Labor disruptions were one of the biggest disturbances during the first half of 2023, up 136% compared to the first half of 2022, including strikes, layoffs, labor protests and more. Factory fires were found to be the leading supply chain disruption with 1,642 instances taking place through the first half of 2023, a 20% year-on-year decline.

The ten biggest disturbances reported during the first half of 2023 were factory fires, mergers & acquisitions, business sales, leadership transitions, factory disruptions, legal actions, labor disruptions, cyber-attacks, port disruptions and recalls. Resilinc said that the healthcare, high-tech, automotive, aerospace, and food & beverage industries faced the brunt of the impact that came from the reported disruptions.

Financial disruptions also drastically increased through the first six months of this year, with bankruptcies up 196% and profit warnings up 300% compared to the same period in 2022. Interruptions caused by corporate restructuring also increased by 125% year-on-year.

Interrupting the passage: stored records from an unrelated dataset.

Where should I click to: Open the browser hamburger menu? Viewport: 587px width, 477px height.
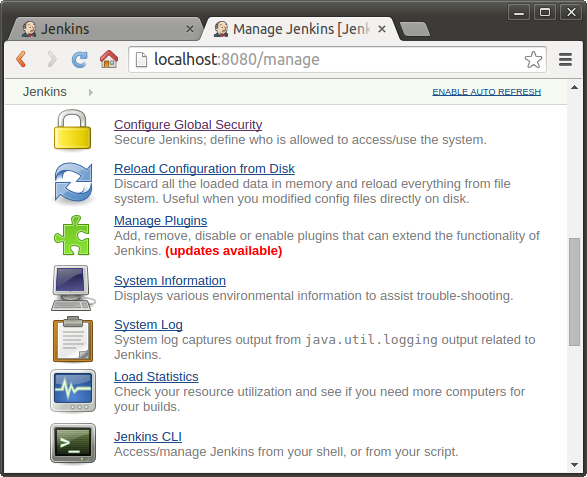[x=565, y=60]
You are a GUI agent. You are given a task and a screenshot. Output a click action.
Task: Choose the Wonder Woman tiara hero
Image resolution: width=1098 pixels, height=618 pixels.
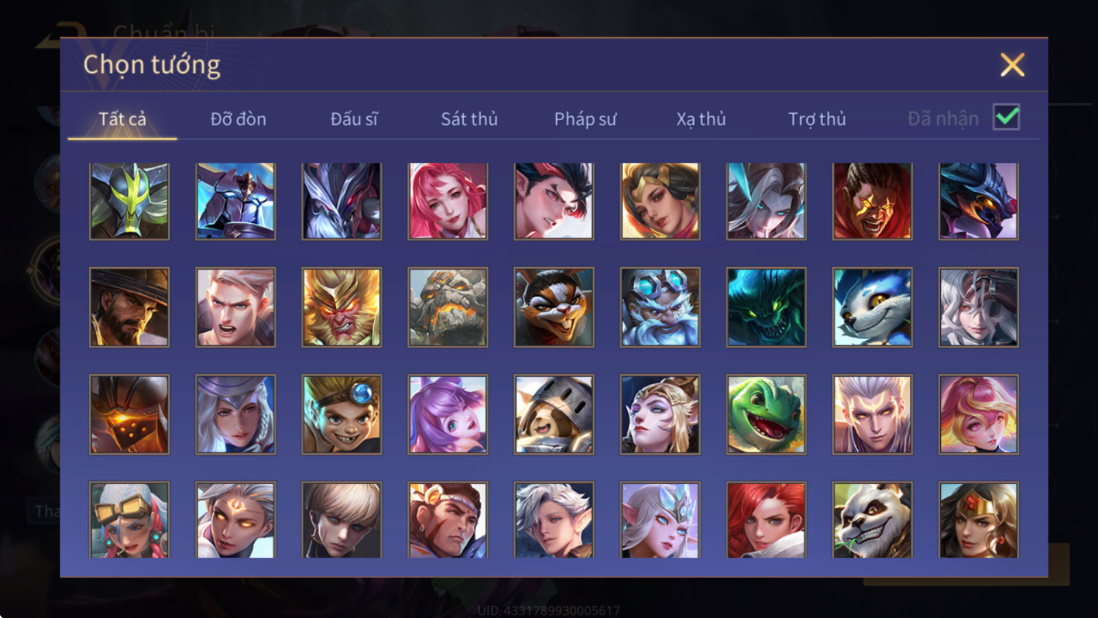click(x=978, y=520)
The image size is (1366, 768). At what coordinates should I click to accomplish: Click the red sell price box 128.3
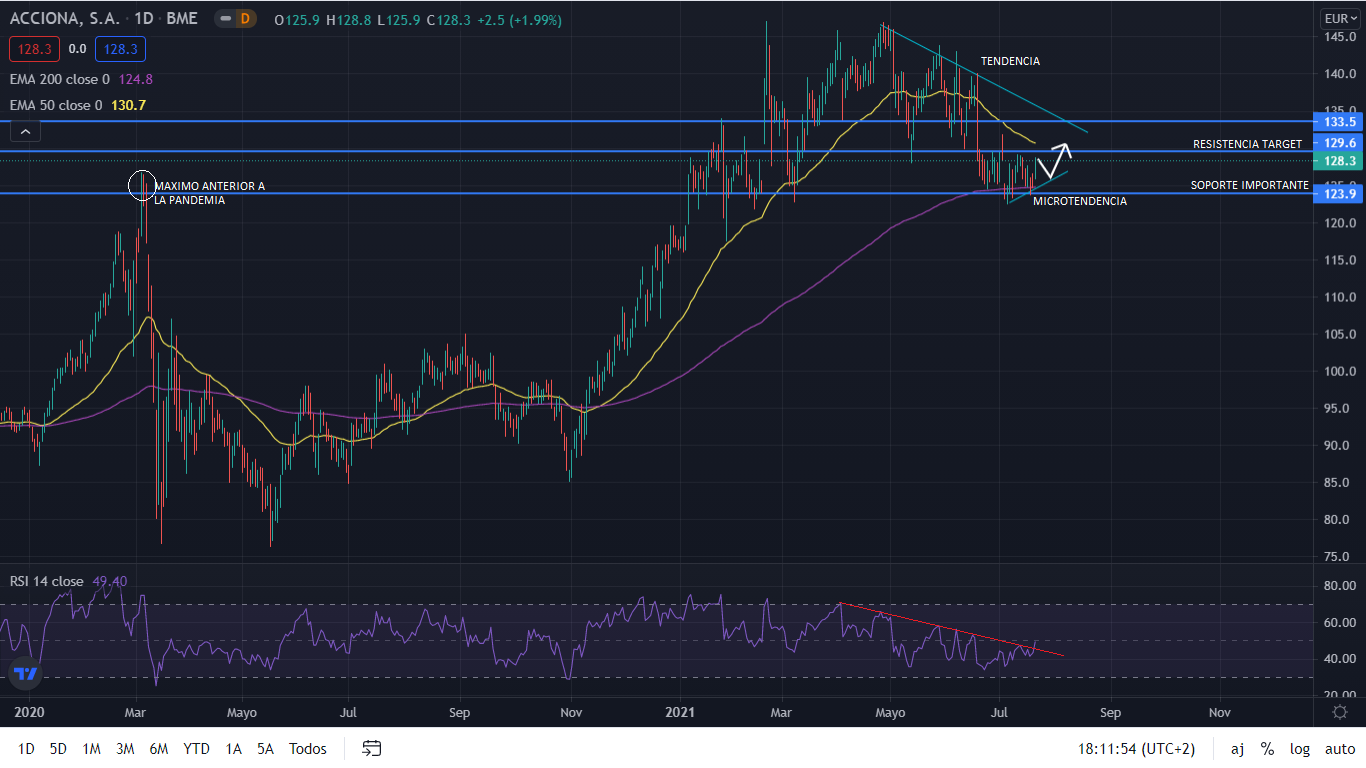pos(35,48)
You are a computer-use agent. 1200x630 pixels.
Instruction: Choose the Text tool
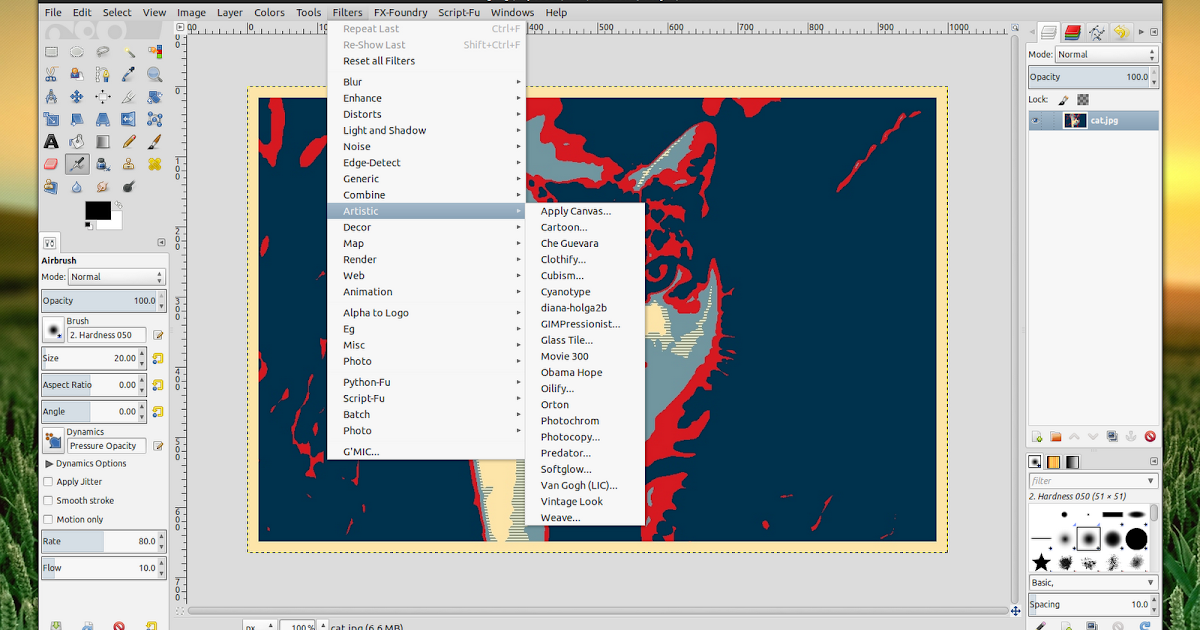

Manufacturing disturbances, such as shutdowns, production halts, warnings/citations and labor accidents, grew as well, increasing by 30% year-on-year. Product recalls were also up 66% compared to the first half of 2022.

Data for Resilinc was gathered by its A.I. platform, EventWatchAI, which collects information and monitors news covering 400 different types of disruptions from 104 million different sources around the globe. EventWatchAI analyzes and contextualizes almost five billion data feeds across 200 countries annually.